13 The elemental level I am referring to here is constrained to single works—i.e., any elements that can be included in a given digital video production and the various potential manipulations of those included elements.
14 Digital compositing "refers to the process of combining a number of moving image sequences, and possibly stills, into a single sequence with the help of special software" (136-7). I would refine this definition to be the combining of a number of elements, visual and auditory, and not just something exclusive to the visual/video.
15 The work in film is wide and varied and has a long history in terms not only of developing these techniques but critically situating them in terms of film theory and practice. Readers can turn to works ranging from Sergei Eisenstein to Siegfried Kracauer, from Woody Allan to John Waters, from Gilles Deleuze to Slavoj Zizek. Or, if looking for specific trade-type explorations of techniques and styles, a couple among the many are Digital Filmmaking 101 by Dale Newton and John Gaspard, The Invisible Cut by Bobbie O'Steen, Film Editing by Gael Chandler.
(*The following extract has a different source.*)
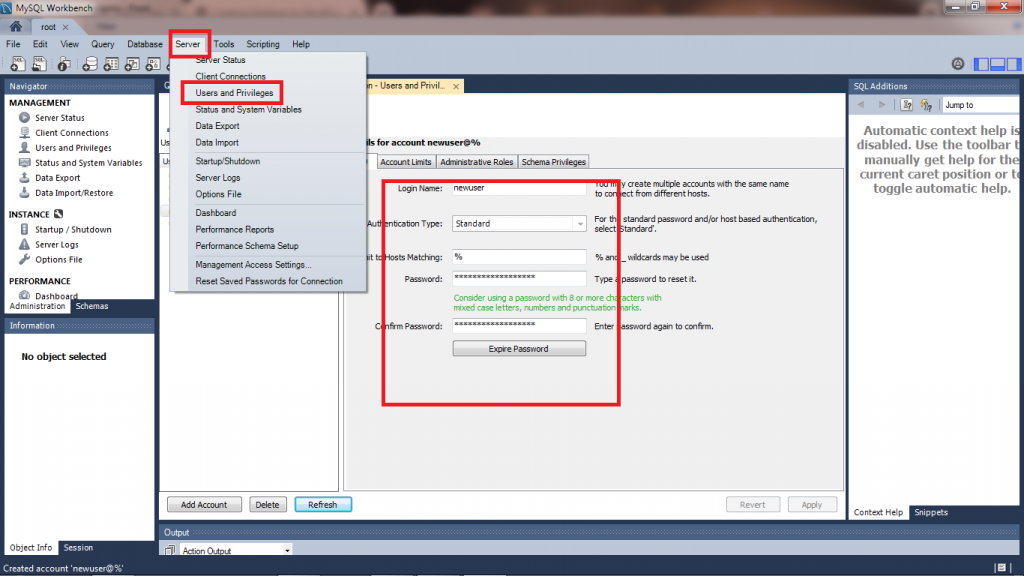Image resolution: width=1024 pixels, height=576 pixels.
Task: Click the Add Account button
Action: (204, 505)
16 It should be noted that 1) transitions can also be applied to audio elements in a digital video production, 2) the use of audio to aid or enhance a transition is very common, and 3) the use of audio to retain continuity while making significant visual jumps is a very effective strategy. But given that the most common video editors available to masses typically only have visual transition effects, and given that it is these technologies that we commonly teach in classes if we are using digital video writing, I am limiting my transition focus here to the visual aspects.
17 The jump cut is a particular kind of visual moment where the subject/object appears to jump (move, in a discontinuous manner) from one moment to the next, often indicating movement when no such movement has visually occurred for viewers.
18 The Ken Burns effect, also known as the pan and scan effect, is where a zoom (in/out) and/or visual movement (over/across) is added to a still image (usually coupled with a fade transition). The effect, which predates Ken Burns' work, became synonymous with the documentary film maker not only as a result of his particular (if not prolific) use of the pan and scan but also because of Apple naming the pan and scan effect the Ken Burns effect in their 2003 release of iMovie.
19 Hitchcock's vertigo effect, also known as the Hitchcock effect or dolly zoom, made famous in Hitchcock's 1958 film Vertigo, is where the camera lens zooms in while the camera itself dollies out (or vice versa), creating a disjunction or unsettling visual effect for the viewer who perceptually tries to reconcile the contradictory movements.